#### Objective 1:
Extract every line of the listing that contains the word "width".

#### Text passage:
The ONDCP has shut down its old blog — PushingBack.com — and replaced it with ofSubstance.gov.
The ONDCP’s Aya Collins explains the change in So, What’s in a Name? After reading it, I still have no idea what the change means. One positive thing is they’ve removed the comments field. The existence of a comments field with no comments ever posted in the old blog was an obvious sign that the ONDCP was clueless about blogging. Since they never have intended to have an open dialog on their site (nor will they ever), it’s appropriate to switch to a simple “Contact Us” option.
They still have some basic coding problems. The main page isn’t designed properly, so the text extends below the white background (at least in the two browsers I use) and becomes unreadable.
Back to the title of this post…
Director Kerlikowske can certainly try to bury his head in the sand and pretend that if he can’t see legalization, it doesn’t exist. But that obviously hasn’t worked. He’s facing the “L” word everywhere he turns, and now it’s getting to the point where he has no choice but respond to it.
For this purpose, he selects useful tool Viridiana Rios — a graduate student at Harvard who hails from Mexico City — with a guest post at ofSubstance: Legalization will not end the violence.
As the situation in Mexico and along U.S. border towns has become desperate, calls for legalization are intensifying. The city of El Paso, Texas, passed a resolution calling for studying the merits of legalization as a means to curb violence, and the Arizona Attorney General has also discussed the option of legalization in front of the US Congress. California is considering a measure in November’s election.

#### Stored data:
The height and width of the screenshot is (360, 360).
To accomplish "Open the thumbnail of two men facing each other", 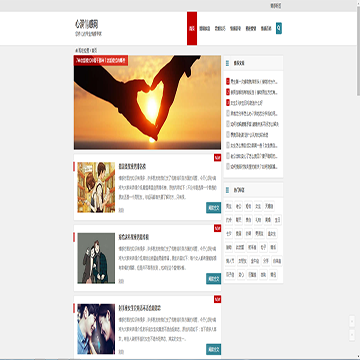I will click(x=96, y=329).
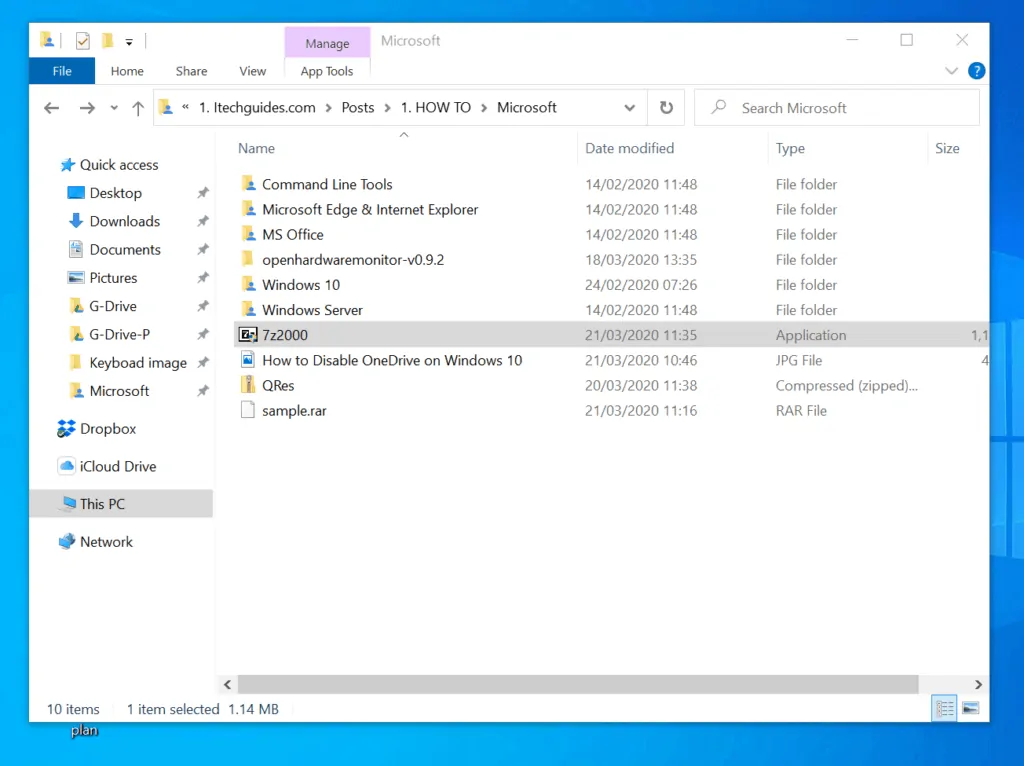Open iCloud Drive from the sidebar
This screenshot has width=1024, height=766.
117,466
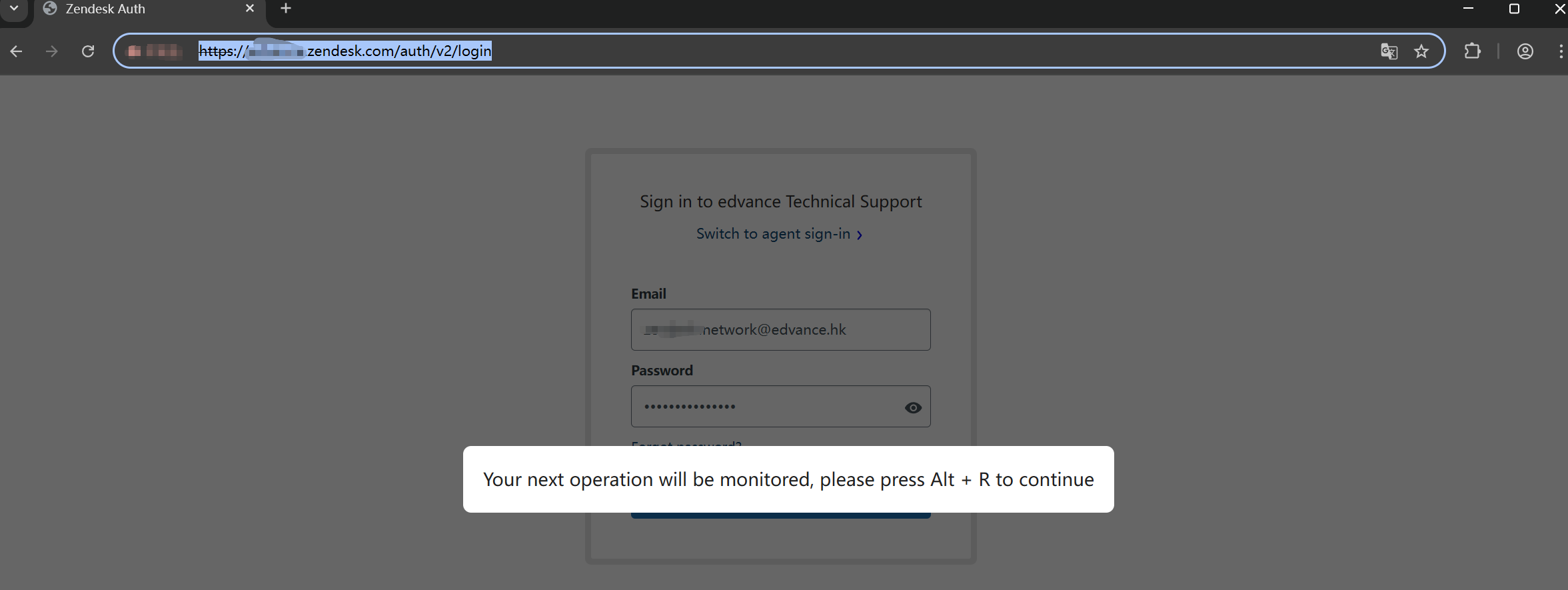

#### Objective 2:
Please carry the commentary on the ONDCP's new blog further, picking up right after its last sentence.

#### Written answer 1:
The height and width of the screenshot is (360, 360).
This screenshot has width=1024, height=766.

#### Written answer 2:
Might legalization help the situation? My view is likely no. Any legalization attempt focuses on the marijuana markets which are not the core of the violence problem. It is highly valued drugs such as cocaine or heroin the ones which organized criminals are fighting for, it is these drugs that fund terrorist and criminal groups around the world.
The highly valued drugs are those that provide profits to the criminals. Just because cocaine or heroin have a higher value per pound, doesn’t make them more valued. Some estimates have indicated that Mexican cartels get 60% of their income from marijuana. I don’t know if that’s true, but if it is, then it has a major impact and marijuana is a highly valued drug. The fact that Afghanistan is also turning heavily to marijuana growing indicates that it’s a very valued crop to them.
The cartels are not fighting over drugs. They’re fighting over control of the economics of drugs. As an economist, she should understand this.
Even in the unlikely scenario of an all-drugs liberalization, it is unrealistic to expect a significant diminishing of the influence of Mexican cartels. Cartels are organizations involved in multiple activities that cause harm, such as human and weapons trafficking, kidnapping, and extortion. They have bought politicians and officials in Mexico not only for the purpose of freely conducting their drug trade activities, but also to have a safe haven for their other businesses. It is hard to imagine that they would simply disappear, especially if the government still relied on sources in Mexico and Colombia to import their legal cocaine. In fact, it is likely that they would compete with open market sources to import cheaper and purer drugs and avoid paying tariffs or associated legal costs associated with the new regime. Cartels are in business because illegality pays, and pays well. They will not become legal entrepreneurs because such is not their competitive advantage. They have the know-how of illegal trafficking and will find a way to do in other markets.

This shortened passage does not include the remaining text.